↓

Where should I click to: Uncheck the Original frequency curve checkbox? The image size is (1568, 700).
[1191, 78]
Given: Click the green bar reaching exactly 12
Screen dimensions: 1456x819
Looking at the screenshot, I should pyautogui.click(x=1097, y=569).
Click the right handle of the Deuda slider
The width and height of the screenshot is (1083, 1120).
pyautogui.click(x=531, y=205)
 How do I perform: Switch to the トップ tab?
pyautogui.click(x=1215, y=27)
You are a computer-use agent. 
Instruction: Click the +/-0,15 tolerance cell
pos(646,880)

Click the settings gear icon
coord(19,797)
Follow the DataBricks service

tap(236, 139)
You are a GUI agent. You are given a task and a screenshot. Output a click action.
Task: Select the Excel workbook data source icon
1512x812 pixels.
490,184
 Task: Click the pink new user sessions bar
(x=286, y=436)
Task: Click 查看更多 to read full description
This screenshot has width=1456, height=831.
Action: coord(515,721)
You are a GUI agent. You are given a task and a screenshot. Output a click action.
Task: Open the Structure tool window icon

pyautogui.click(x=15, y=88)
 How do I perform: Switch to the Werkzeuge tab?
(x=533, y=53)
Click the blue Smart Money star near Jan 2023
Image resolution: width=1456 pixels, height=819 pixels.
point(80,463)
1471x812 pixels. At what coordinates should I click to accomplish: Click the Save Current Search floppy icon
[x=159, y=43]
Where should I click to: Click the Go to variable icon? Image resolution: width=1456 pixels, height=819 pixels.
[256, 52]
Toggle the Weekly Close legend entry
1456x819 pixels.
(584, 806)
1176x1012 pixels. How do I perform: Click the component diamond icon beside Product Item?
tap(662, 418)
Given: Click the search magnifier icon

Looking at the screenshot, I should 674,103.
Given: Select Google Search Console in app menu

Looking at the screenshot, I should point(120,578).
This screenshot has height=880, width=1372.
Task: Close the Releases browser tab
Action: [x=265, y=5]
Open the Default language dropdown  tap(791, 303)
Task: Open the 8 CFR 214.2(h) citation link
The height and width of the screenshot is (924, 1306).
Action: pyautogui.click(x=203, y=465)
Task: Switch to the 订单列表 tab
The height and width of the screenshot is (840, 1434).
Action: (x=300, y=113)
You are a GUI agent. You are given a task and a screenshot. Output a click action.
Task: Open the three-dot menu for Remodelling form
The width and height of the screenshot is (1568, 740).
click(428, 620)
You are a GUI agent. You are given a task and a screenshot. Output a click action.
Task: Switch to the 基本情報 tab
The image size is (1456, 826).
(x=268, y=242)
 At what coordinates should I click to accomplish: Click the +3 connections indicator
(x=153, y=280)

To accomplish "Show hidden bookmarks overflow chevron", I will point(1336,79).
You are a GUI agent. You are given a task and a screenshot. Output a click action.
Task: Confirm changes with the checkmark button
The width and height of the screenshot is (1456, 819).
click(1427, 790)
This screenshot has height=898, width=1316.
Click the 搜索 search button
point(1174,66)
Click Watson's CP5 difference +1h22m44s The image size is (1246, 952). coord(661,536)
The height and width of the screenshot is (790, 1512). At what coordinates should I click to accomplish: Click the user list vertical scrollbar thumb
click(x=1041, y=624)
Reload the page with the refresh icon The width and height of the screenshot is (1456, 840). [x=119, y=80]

↑

**What this task involves**:
Would you please repeat the whole listing exactly as it is?

**Problem solution**:
Where should I click to: Uncheck the Original frequency curve checkbox? The image size is (1568, 700).
[1191, 78]
Given: Click the green bar reaching exactly 12
Screen dimensions: 1456x819
Looking at the screenshot, I should pyautogui.click(x=1097, y=569).
Click the right handle of the Deuda slider
The width and height of the screenshot is (1083, 1120).
pyautogui.click(x=531, y=205)
 How do I perform: Switch to the トップ tab?
pyautogui.click(x=1215, y=27)
You are a computer-use agent. 
Instruction: Click the +/-0,15 tolerance cell
pos(646,880)

Click the settings gear icon
coord(19,797)
Follow the DataBricks service

tap(236, 139)
You are a GUI agent. You are given a task and a screenshot. Output a click action.
Task: Select the Excel workbook data source icon
1512x812 pixels.
490,184
 Task: Click the pink new user sessions bar
(x=286, y=436)
Task: Click 查看更多 to read full description
This screenshot has width=1456, height=831.
Action: coord(515,721)
You are a GUI agent. You are given a task and a screenshot. Output a click action.
Task: Open the Structure tool window icon

pyautogui.click(x=15, y=88)
 How do I perform: Switch to the Werkzeuge tab?
(x=533, y=53)
Click the blue Smart Money star near Jan 2023
Image resolution: width=1456 pixels, height=819 pixels.
point(80,463)
1471x812 pixels. At what coordinates should I click to accomplish: Click the Save Current Search floppy icon
[x=159, y=43]
Where should I click to: Click the Go to variable icon? Image resolution: width=1456 pixels, height=819 pixels.
[256, 52]
Toggle the Weekly Close legend entry
1456x819 pixels.
(584, 806)
1176x1012 pixels. How do I perform: Click the component diamond icon beside Product Item?
tap(662, 418)
Given: Click the search magnifier icon

Looking at the screenshot, I should 674,103.
Given: Select Google Search Console in app menu

Looking at the screenshot, I should point(120,578).
This screenshot has height=880, width=1372.
Task: Close the Releases browser tab
Action: [x=265, y=5]
Open the Default language dropdown  tap(791, 303)
Task: Open the 8 CFR 214.2(h) citation link
The height and width of the screenshot is (924, 1306).
Action: pyautogui.click(x=203, y=465)
Task: Switch to the 订单列表 tab
The height and width of the screenshot is (840, 1434).
Action: (x=300, y=113)
You are a GUI agent. You are given a task and a screenshot. Output a click action.
Task: Open the three-dot menu for Remodelling form
The width and height of the screenshot is (1568, 740).
click(428, 620)
You are a GUI agent. You are given a task and a screenshot. Output a click action.
Task: Switch to the 基本情報 tab
The image size is (1456, 826).
(x=268, y=242)
 At what coordinates should I click to accomplish: Click the +3 connections indicator
(x=153, y=280)

To accomplish "Show hidden bookmarks overflow chevron", I will point(1336,79).
You are a GUI agent. You are given a task and a screenshot. Output a click action.
Task: Confirm changes with the checkmark button
The width and height of the screenshot is (1456, 819).
click(1427, 790)
This screenshot has height=898, width=1316.
Click the 搜索 search button
point(1174,66)
Click Watson's CP5 difference +1h22m44s The image size is (1246, 952). coord(661,536)
The height and width of the screenshot is (790, 1512). At what coordinates should I click to accomplish: Click the user list vertical scrollbar thumb
click(x=1041, y=624)
Reload the page with the refresh icon The width and height of the screenshot is (1456, 840). [x=119, y=80]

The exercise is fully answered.